Stated exercise: Locate every line in the material below that contains the string "Where", and copy each of those lines in full. Case counts.

Listed records:
┄┄┄┄┄┄

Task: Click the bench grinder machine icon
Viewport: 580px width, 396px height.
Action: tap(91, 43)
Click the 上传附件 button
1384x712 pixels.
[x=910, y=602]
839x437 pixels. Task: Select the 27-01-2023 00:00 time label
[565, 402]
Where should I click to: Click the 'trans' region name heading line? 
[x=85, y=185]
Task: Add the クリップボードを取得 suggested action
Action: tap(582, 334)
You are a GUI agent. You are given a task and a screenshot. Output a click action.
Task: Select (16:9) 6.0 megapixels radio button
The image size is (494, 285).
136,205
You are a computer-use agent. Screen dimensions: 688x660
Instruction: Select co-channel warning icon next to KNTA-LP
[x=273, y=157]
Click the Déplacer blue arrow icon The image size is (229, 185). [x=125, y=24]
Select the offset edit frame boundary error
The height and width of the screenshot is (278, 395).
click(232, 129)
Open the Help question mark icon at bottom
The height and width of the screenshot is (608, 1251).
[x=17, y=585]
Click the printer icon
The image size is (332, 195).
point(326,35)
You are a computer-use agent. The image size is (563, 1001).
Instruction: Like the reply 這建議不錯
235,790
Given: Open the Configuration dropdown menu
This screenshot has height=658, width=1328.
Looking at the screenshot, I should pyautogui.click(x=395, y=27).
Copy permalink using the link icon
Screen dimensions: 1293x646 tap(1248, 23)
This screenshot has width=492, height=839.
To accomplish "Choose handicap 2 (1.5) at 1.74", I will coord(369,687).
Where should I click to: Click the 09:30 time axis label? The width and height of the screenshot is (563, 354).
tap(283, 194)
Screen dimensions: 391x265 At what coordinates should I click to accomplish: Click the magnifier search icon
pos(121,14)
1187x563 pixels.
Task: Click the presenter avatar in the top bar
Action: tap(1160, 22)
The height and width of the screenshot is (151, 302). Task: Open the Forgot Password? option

┄┄┄┄┄┄

Solution to this exercise:
Where should I click to: Click the 'trans' region name heading line? 
Where should I click to: Click the 09:30 time axis label? The width and height of the screenshot is (563, 354).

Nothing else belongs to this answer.